Ex. $e_2$ in $\R^3$ is $\begin{pmatrix} 0\\1\\0 \end{pmatrix}$ .

Theorem.

$\begin{aligned} x&=\begin{pmatrix} x_1\\x_2\\...\\x_n \end{pmatrix}\\ &=\begin{pmatrix} x_1\\0\\...\\0 \end{pmatrix}+\begin{pmatrix} 0\\x_2\\...\\0 \end{pmatrix}+...+\begin{pmatrix} 0\\0\\...\\x_n \end{pmatrix}\\ &=x_1e_1+x_2e_2+...+x_ne_n\\ \\ T(x)&=T(x_1e_1+x_2e_2+...+x_ne_n)\\ &=T(x_1e_1)+T(x_2e_2)+...+T(x_ne_n)\\ &=x_1T(e_1)+x_2T(e_2)+...+x_nT(e_n)\\ &=\begin{bmatrix} T(e_1)&T(e_2)&...&T(e_n) \end{bmatrix}\begin{pmatrix} x_1\\x_2\\...\\x_n \end{pmatrix}\\ &=Ax. \end{aligned}$
The matrix $A$ in this case is called the standard matrix for $T$ .

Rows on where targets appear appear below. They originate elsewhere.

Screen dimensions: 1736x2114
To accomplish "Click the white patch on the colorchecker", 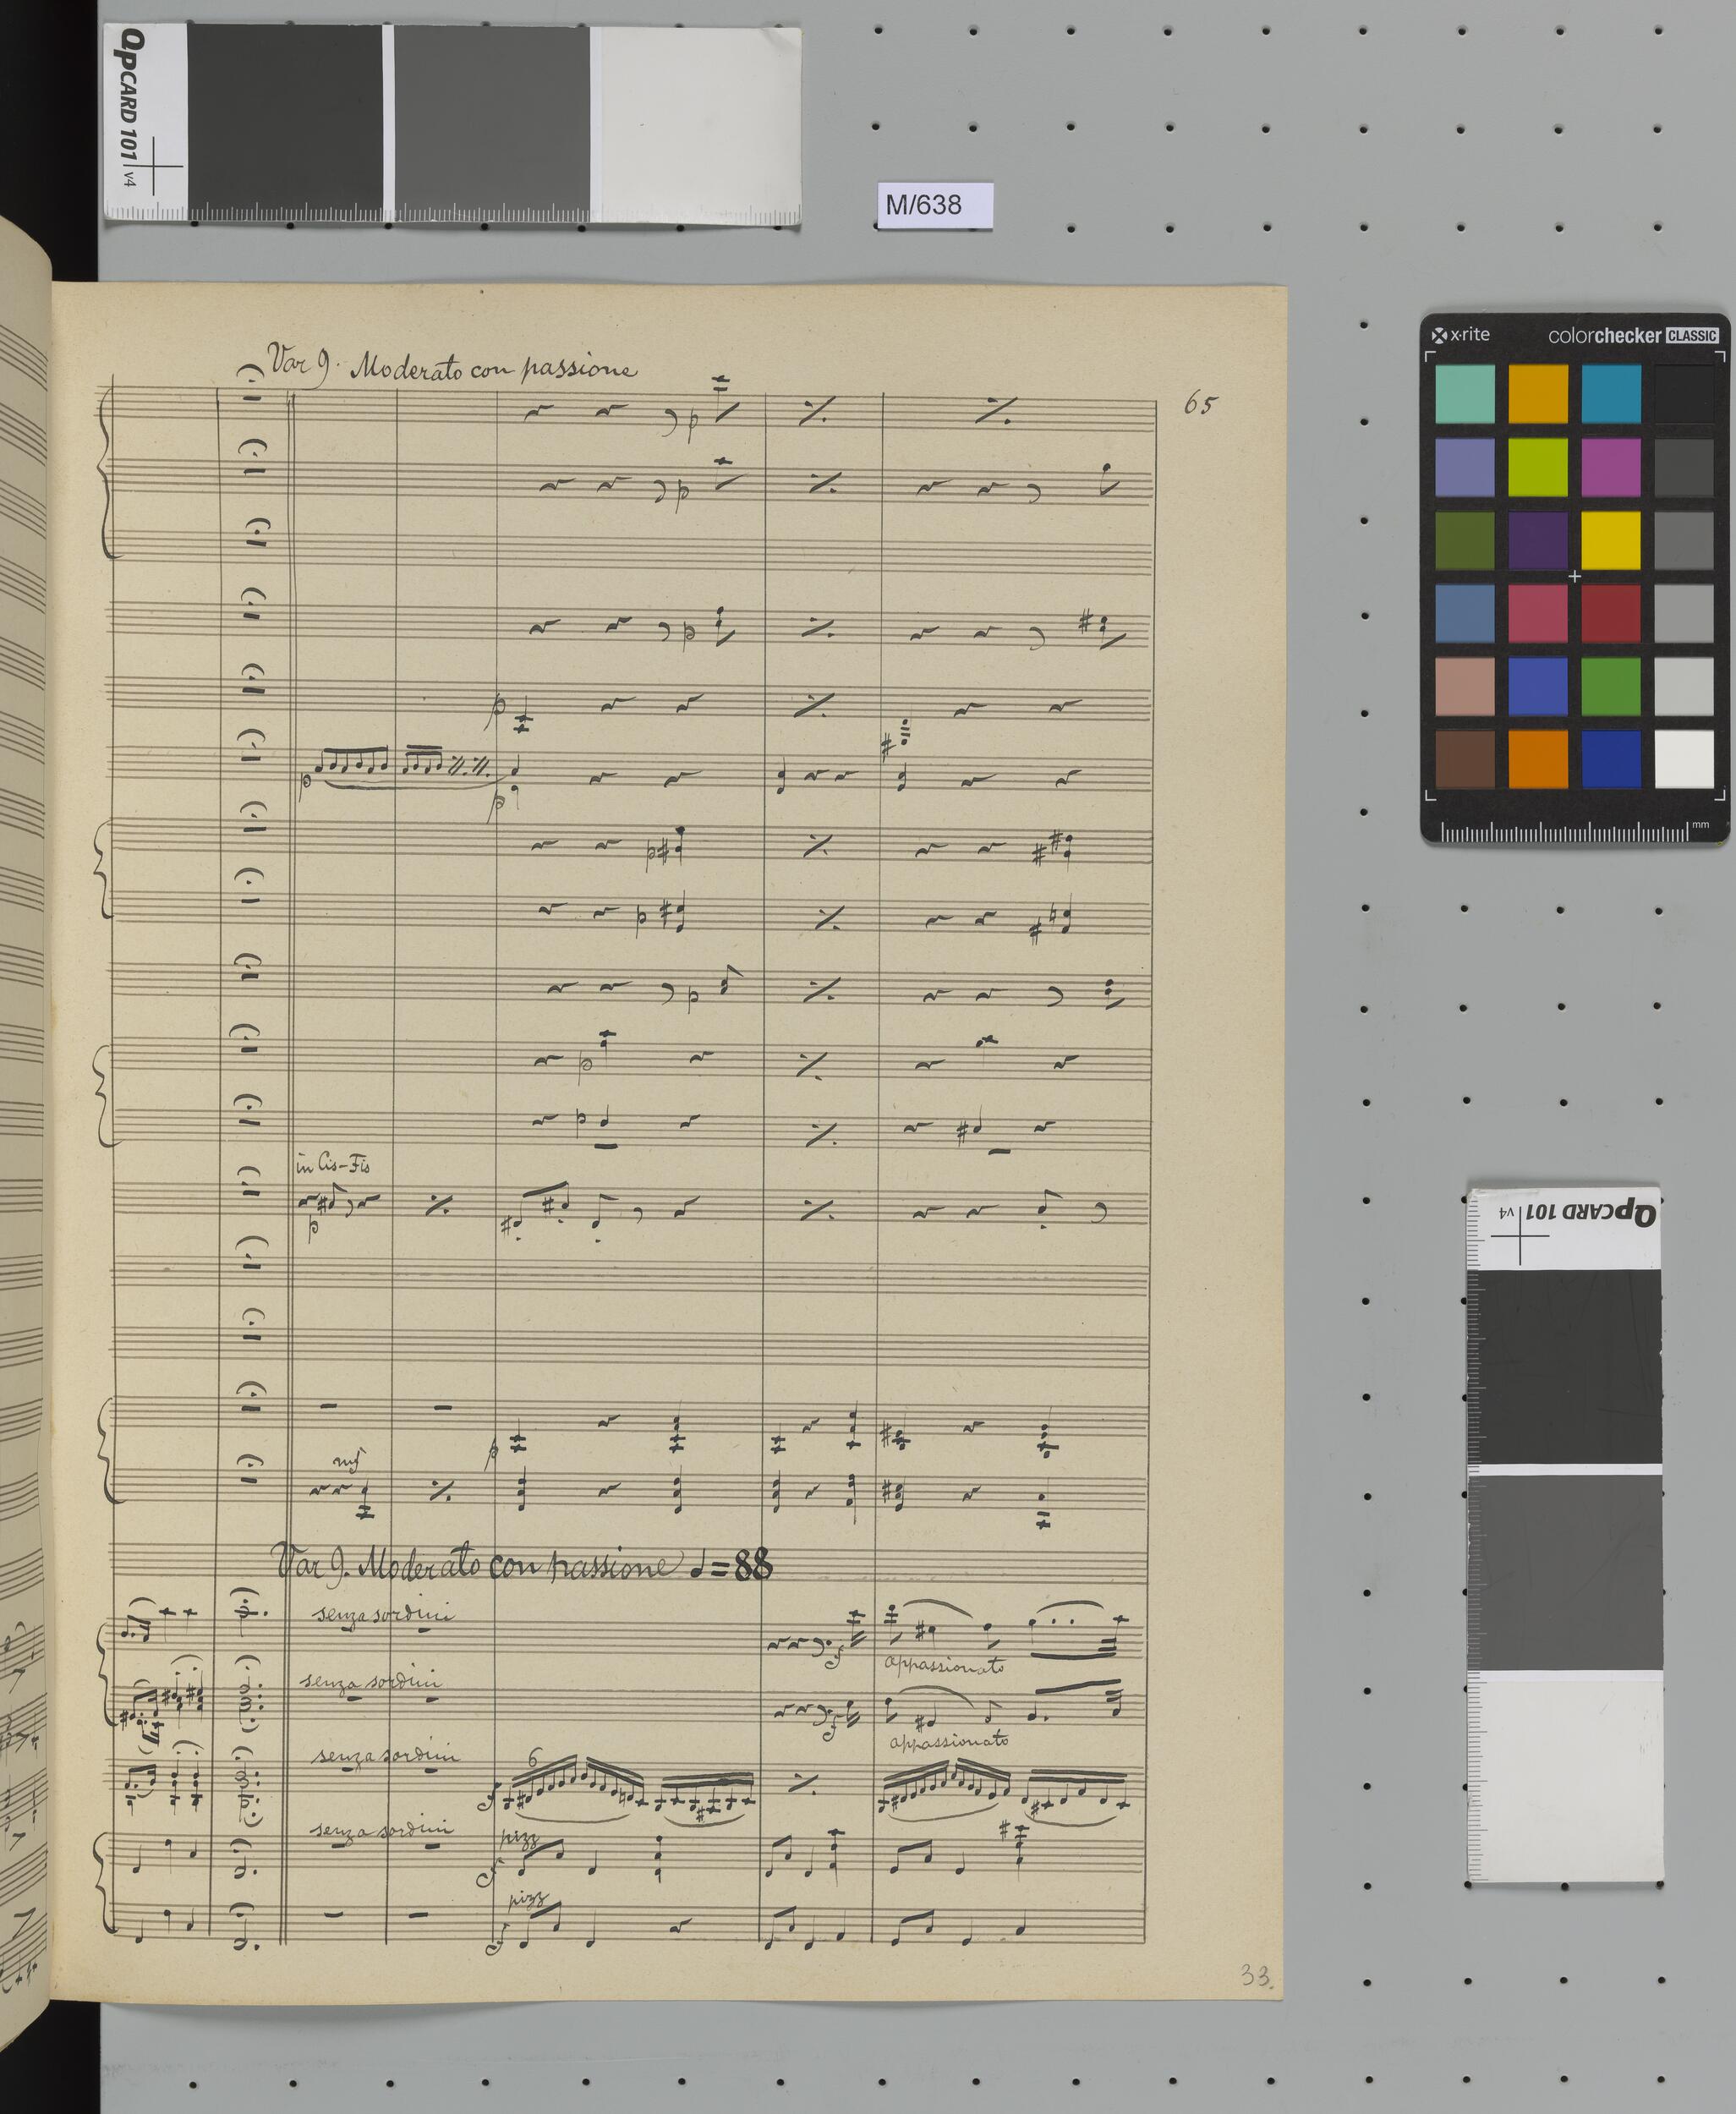I will (x=1684, y=759).
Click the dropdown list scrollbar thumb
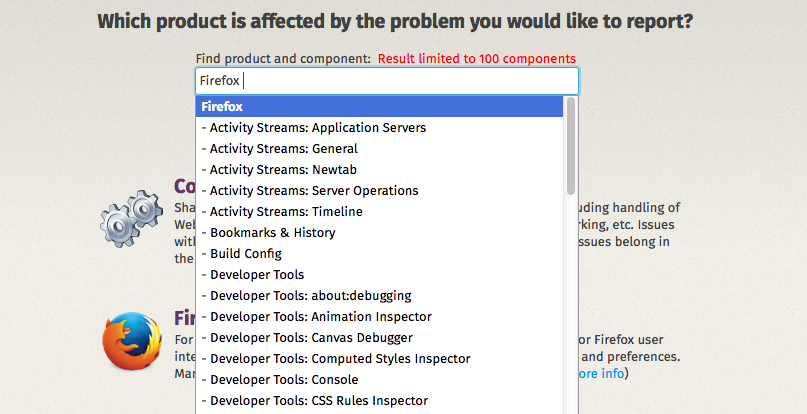The image size is (807, 414). 570,146
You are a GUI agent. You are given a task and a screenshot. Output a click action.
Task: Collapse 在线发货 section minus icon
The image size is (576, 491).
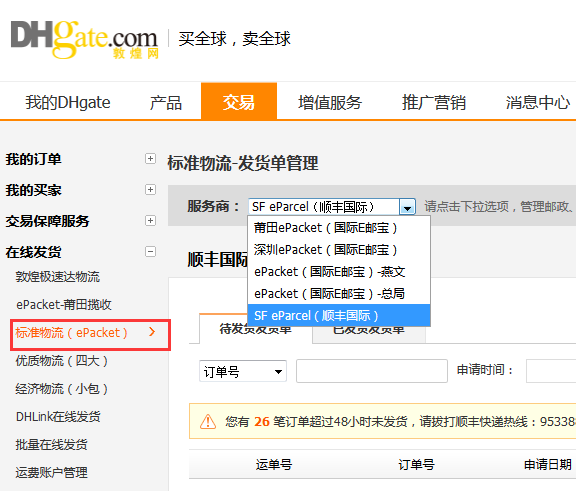click(x=150, y=252)
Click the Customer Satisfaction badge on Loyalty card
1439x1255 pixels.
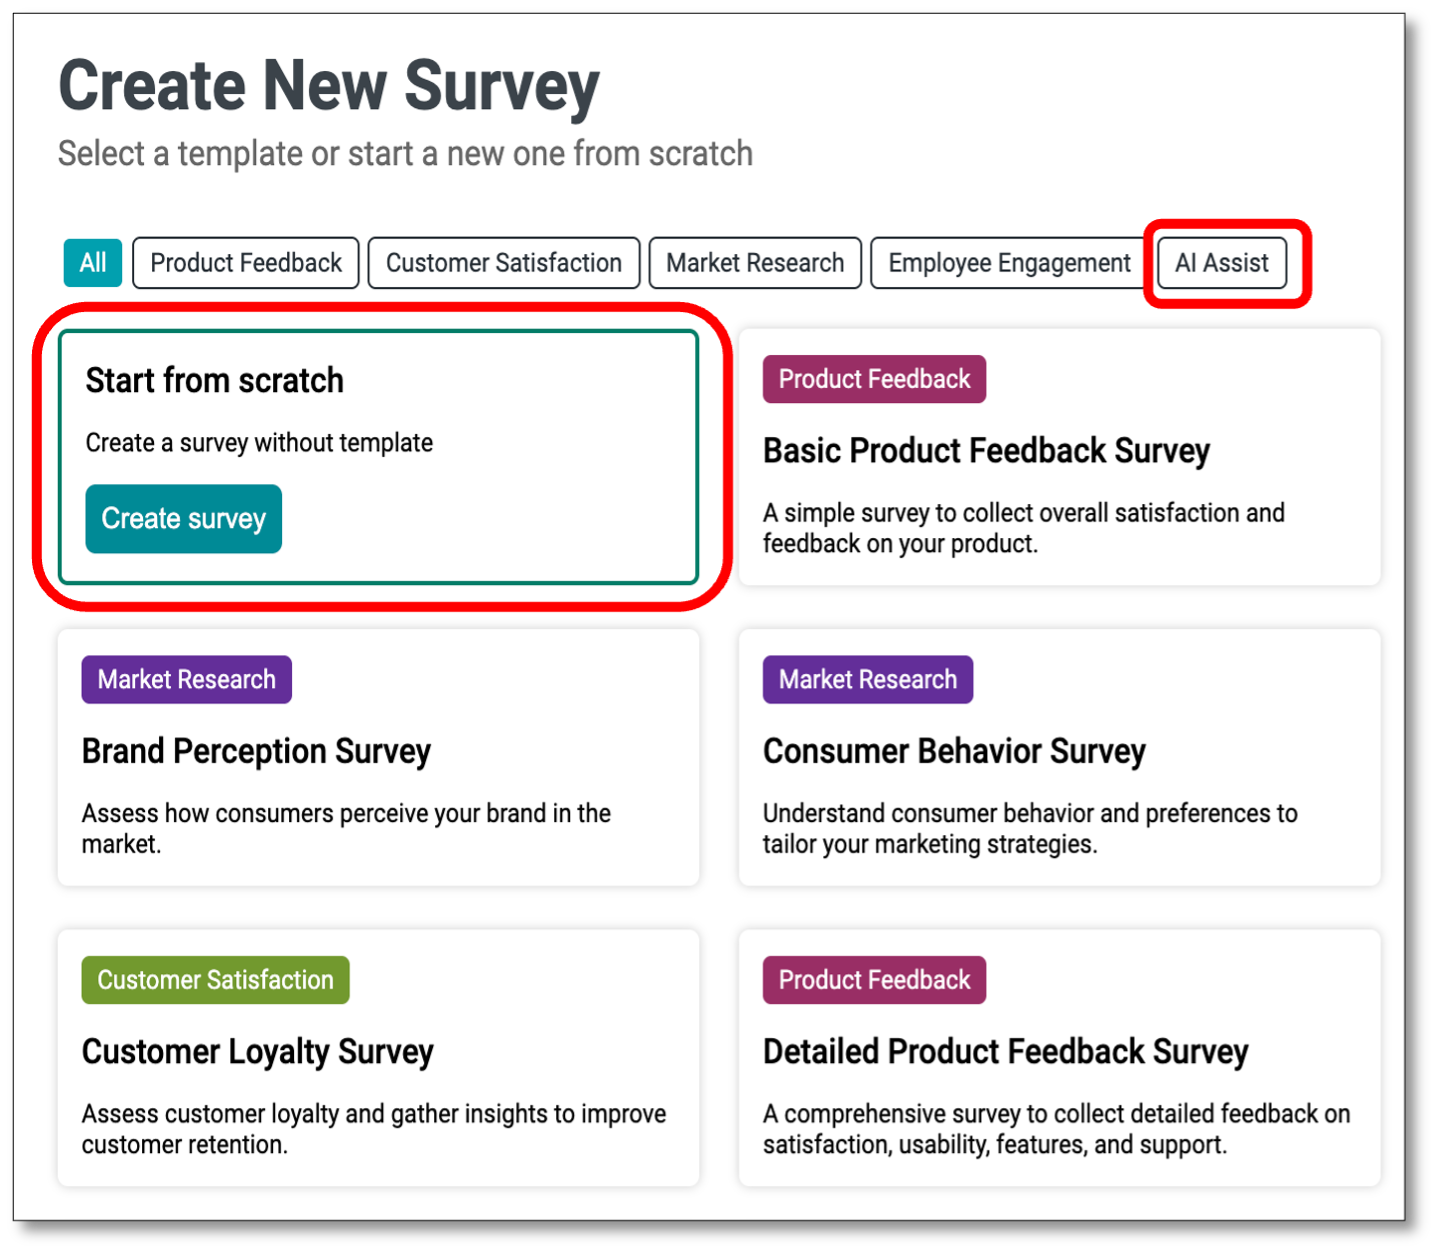pos(214,979)
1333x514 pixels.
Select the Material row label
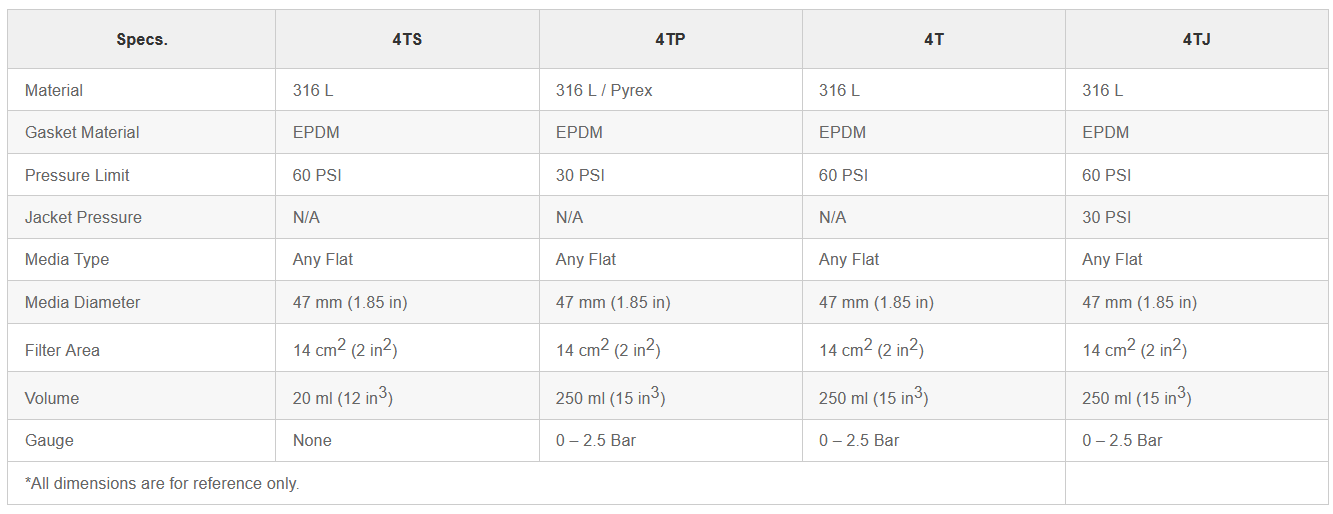[x=54, y=90]
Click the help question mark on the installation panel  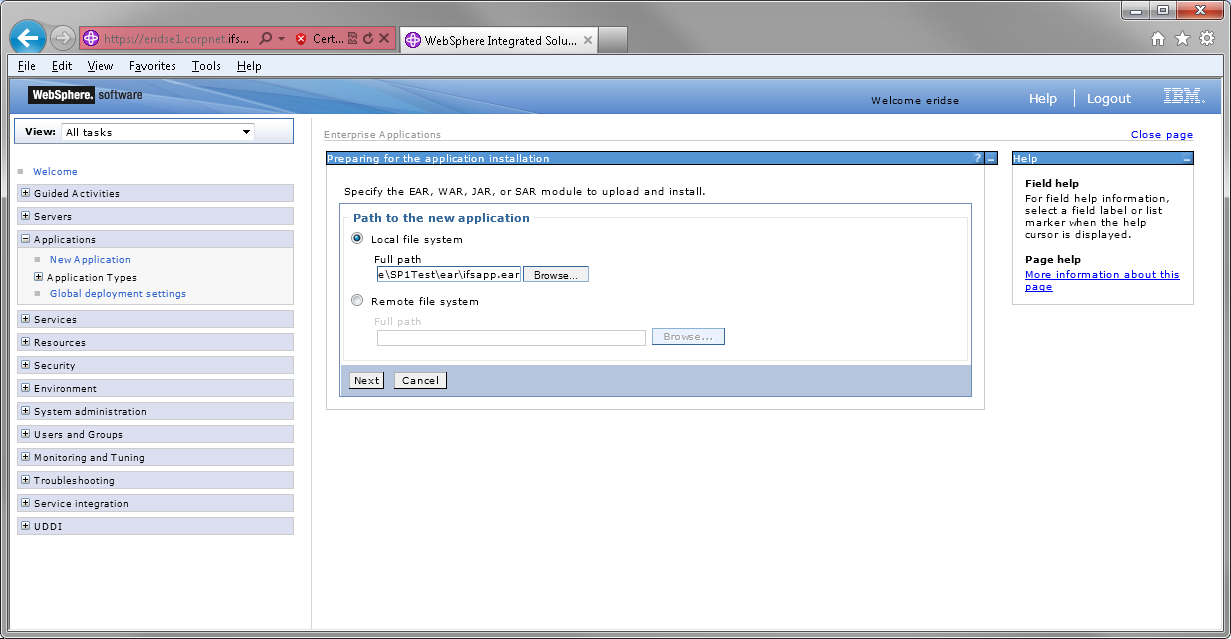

This theorem tells us that all we don’t have to know what happens to every possible input vector to describe the linear transformation; we just have to know what happens to the $e_i$ vectors.

Ex. For some linear transformation $T$ , the following are true:
$\begin{aligned} T\begin{pmatrix} 1\\0\\0 \end{pmatrix}&=\begin{pmatrix} 0\\0\\1 \end{pmatrix}\\ T\begin{pmatrix} 0\\1\\0 \end{pmatrix}&=\begin{pmatrix} 1\\0\\0 \end{pmatrix}\\ T\begin{pmatrix} 0\\0\\1 \end{pmatrix}&=\begin{pmatrix} 0\\1\\0 \end{pmatrix} \end{aligned}$
The standard matrix $A$ of this transformation $T$ is $\begin{bmatrix} T(e_1)&T(e_2)&T(e_3) \end{bmatrix}$ , which is just
$\begin{pmatrix} 0&1&0\\0&0&1\\1&0&0 \end{pmatrix}$
based on the assertions above.

Onto Functions

A linear transformation $T: \R^n \rightarrow \R^m$ is onto if, for any $b$ in $\R^m$ , there is an $x$ in $\R^n$ such that $T(x)=b$ .

Ex. $T: \R^3 \rightarrow \R^2, \ T(x)=\begin{pmatrix} 1&0&0\\0&1&0 \end{pmatrix}x.$ Is $T$ onto?
Yes, because this is equivalent to asking whether $Ax=b$ will always have a solution. $A$ has a pivot position in every row, so its columns span $\R^2$ , so its associated function $T$ is onto.

One-to-One Functions

A linear transformation $T: \R^n \rightarrow \R^m$ is one-to-one if $T(v_1)=T(v_2)$ implies that $v_1=v_2$ (i.e., its inverse will also be a function).

Using the linear transformation from the previous example, $T\begin{pmatrix} 1\\2\\3 \end{pmatrix}=\begin{pmatrix} 1\\2 \end{pmatrix}$ and $T\begin{pmatrix} 1\\2\\4 \end{pmatrix}=\begin{pmatrix} 1\\2 \end{pmatrix},$ but $\begin{pmatrix} 1\\2\\3 \end{pmatrix}\neq \begin{pmatrix} 1\\2\\4 \end{pmatrix};$ therefore, $T$ is not one-to-one.

If $T(x)=0$ has only the trivial solution, then $T$ is one-to-one. This is the same definition as linear independence for the column vectors of the standard matrix of T!